** Opening Supplied material block **
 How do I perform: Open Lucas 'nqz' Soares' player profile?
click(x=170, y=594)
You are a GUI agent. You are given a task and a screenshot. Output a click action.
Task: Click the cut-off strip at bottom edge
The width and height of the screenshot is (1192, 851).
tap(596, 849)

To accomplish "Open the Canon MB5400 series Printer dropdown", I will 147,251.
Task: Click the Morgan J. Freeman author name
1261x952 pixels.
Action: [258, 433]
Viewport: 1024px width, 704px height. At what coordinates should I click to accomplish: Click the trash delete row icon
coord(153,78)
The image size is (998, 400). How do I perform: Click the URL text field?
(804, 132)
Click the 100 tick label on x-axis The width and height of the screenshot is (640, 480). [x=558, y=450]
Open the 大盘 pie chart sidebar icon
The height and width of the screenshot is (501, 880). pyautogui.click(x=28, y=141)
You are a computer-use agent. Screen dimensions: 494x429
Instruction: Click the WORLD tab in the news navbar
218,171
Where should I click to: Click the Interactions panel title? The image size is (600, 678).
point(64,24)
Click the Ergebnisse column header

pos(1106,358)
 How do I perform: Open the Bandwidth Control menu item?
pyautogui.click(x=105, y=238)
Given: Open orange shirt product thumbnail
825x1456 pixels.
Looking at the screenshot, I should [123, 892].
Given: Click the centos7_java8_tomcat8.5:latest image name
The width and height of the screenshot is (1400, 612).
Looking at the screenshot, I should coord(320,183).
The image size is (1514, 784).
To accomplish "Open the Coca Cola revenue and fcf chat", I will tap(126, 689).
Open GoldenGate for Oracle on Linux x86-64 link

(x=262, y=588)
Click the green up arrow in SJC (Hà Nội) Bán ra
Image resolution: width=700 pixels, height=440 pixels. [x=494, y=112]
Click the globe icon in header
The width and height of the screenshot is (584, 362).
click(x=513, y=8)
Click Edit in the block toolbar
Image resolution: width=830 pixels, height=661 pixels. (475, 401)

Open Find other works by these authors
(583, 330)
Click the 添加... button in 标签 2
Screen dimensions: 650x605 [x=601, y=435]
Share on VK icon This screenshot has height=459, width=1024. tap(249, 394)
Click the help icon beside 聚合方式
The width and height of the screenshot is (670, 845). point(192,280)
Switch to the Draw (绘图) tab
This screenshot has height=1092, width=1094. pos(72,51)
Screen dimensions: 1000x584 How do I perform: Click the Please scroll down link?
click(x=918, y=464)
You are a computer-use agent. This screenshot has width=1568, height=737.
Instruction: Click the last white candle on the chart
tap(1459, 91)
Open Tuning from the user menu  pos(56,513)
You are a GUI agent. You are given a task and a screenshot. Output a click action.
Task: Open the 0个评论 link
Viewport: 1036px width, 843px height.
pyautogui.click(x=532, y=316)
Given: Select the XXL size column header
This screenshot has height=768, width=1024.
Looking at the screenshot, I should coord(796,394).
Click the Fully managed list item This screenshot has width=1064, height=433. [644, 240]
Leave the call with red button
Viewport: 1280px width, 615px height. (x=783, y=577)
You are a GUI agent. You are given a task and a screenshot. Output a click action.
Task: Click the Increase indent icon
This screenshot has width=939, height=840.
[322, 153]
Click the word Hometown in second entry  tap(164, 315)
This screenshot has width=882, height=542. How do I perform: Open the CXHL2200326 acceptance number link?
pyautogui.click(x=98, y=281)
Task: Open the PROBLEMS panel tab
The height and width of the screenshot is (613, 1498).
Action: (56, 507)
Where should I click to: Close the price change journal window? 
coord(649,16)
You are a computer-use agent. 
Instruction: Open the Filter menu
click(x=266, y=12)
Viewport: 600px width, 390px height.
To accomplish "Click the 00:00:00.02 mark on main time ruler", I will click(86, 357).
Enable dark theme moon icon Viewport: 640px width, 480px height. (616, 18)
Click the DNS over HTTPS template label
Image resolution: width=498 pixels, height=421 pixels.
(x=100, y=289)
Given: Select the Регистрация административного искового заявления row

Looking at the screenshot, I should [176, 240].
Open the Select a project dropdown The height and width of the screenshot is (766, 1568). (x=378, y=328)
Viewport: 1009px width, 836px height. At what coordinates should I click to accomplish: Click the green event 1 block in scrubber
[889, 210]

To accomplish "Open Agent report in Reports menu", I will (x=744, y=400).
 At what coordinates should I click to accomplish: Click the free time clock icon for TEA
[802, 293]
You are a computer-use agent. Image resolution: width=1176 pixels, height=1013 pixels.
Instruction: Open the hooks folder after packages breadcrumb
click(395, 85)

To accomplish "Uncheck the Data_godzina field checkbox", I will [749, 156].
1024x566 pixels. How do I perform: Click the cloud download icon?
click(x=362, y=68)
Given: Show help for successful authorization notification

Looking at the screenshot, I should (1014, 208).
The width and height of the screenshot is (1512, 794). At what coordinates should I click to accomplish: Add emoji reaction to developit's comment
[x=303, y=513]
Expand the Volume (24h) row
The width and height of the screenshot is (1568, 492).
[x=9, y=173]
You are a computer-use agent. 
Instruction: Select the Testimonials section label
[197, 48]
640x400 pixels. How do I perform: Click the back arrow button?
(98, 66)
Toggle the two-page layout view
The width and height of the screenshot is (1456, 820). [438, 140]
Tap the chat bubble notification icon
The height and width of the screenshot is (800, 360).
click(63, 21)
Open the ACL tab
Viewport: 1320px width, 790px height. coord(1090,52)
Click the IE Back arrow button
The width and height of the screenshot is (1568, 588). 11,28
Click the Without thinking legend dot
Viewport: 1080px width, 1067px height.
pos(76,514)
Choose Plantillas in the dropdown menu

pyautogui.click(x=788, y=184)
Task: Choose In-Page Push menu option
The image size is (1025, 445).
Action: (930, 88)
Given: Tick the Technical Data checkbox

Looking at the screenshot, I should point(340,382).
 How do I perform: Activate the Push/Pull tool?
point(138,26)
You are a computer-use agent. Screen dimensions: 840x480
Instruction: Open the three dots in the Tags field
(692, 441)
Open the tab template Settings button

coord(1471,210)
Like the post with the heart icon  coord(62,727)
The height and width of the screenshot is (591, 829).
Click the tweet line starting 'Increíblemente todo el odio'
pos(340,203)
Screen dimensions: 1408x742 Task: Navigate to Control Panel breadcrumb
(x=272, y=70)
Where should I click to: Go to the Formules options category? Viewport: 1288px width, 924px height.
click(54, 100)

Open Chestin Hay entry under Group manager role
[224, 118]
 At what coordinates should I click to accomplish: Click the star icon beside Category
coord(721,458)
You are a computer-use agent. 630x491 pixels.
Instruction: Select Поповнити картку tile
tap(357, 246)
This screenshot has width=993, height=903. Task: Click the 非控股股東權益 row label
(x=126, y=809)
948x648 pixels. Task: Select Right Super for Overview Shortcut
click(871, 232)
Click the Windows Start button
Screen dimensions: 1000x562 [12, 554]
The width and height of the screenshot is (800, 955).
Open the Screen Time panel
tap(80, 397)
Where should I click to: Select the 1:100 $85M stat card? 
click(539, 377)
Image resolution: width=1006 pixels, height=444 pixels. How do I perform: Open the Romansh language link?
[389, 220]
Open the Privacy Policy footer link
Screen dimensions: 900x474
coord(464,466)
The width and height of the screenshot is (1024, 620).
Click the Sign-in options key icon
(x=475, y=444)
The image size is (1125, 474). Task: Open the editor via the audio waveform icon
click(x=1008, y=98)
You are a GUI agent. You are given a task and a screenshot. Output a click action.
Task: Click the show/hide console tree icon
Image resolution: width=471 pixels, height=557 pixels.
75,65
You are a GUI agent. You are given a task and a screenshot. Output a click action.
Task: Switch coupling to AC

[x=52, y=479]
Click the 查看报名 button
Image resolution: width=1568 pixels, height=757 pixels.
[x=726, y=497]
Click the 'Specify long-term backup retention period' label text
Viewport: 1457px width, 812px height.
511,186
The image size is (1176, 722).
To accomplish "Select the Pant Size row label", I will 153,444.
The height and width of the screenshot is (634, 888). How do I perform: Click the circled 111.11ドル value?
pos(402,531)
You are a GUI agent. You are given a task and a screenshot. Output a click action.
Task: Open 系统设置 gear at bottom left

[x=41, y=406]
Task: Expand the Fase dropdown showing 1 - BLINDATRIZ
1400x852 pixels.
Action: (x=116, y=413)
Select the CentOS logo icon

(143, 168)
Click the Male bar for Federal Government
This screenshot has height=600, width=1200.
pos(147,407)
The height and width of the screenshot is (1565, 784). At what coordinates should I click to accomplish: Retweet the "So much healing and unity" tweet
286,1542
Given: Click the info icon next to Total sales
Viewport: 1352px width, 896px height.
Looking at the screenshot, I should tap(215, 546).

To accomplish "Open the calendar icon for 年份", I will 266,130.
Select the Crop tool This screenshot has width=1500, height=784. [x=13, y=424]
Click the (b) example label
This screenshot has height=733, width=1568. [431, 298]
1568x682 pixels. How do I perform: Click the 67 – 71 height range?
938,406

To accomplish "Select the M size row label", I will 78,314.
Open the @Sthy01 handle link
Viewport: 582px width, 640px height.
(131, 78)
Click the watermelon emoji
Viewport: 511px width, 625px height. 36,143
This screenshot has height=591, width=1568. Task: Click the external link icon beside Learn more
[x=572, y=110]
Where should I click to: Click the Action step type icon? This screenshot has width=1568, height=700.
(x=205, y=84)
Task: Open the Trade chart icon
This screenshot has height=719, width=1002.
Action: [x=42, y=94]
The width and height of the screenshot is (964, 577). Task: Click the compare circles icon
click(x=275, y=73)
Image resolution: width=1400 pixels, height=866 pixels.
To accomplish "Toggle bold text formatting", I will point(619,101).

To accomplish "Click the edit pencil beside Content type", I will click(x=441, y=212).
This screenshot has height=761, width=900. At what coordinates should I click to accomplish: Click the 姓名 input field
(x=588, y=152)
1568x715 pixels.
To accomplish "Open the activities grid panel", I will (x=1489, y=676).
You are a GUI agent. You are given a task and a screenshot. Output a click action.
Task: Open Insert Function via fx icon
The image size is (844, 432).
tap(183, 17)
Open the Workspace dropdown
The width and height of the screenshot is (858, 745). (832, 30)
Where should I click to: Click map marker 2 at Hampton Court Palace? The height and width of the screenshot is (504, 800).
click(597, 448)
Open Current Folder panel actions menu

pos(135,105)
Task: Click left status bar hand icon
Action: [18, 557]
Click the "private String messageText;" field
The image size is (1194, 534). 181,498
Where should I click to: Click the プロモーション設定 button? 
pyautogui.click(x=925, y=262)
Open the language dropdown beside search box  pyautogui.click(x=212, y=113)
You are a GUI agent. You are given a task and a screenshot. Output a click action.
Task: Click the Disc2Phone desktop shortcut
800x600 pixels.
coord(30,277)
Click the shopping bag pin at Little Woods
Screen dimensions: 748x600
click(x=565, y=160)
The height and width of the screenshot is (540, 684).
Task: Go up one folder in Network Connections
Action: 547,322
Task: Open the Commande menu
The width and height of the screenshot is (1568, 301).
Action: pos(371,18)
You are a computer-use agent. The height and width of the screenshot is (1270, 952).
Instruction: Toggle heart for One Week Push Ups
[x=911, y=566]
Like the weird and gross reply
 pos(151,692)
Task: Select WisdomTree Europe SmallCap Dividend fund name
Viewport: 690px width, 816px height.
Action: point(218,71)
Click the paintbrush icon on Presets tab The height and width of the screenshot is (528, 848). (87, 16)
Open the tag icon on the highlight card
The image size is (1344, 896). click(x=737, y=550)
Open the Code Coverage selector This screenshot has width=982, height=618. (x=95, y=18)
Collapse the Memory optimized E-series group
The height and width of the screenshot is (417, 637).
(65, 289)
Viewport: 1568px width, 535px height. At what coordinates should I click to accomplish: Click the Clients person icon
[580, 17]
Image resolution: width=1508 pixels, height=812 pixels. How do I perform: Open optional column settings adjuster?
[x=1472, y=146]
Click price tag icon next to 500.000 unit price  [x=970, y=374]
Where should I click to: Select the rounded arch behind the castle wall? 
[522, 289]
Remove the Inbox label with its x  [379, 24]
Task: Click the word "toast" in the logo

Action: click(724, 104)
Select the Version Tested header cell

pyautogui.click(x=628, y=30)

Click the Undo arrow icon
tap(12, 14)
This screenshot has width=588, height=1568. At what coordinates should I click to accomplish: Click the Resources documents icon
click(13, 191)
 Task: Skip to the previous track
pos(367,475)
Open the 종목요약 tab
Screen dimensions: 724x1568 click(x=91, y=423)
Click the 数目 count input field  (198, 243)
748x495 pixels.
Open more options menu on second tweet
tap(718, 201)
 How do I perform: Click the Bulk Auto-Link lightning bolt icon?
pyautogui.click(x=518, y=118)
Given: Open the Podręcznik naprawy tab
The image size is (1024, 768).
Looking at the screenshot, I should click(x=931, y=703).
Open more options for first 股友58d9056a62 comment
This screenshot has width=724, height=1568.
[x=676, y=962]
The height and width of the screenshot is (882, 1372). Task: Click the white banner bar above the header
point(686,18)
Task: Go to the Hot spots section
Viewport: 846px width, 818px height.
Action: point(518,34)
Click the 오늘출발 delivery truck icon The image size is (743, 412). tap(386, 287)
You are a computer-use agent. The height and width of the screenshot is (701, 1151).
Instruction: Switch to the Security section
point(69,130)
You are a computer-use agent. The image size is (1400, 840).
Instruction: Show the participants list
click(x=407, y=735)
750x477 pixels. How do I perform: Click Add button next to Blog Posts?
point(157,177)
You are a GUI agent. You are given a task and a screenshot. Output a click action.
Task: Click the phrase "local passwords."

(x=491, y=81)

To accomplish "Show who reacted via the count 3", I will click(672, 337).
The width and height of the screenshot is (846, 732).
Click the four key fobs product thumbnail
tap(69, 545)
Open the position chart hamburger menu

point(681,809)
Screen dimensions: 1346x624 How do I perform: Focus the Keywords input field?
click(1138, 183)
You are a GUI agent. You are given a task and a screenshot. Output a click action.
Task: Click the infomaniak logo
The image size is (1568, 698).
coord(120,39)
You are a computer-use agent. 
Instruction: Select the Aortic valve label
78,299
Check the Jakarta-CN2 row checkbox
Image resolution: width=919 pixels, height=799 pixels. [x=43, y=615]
** Closing Supplied material block **
Pull out all lines in the data above that include "name".

Response box:
Task: Click the Morgan J. Freeman author name
Given: Click the centos7_java8_tomcat8.5:latest image name
Task: Select WisdomTree Europe SmallCap Dividend fund name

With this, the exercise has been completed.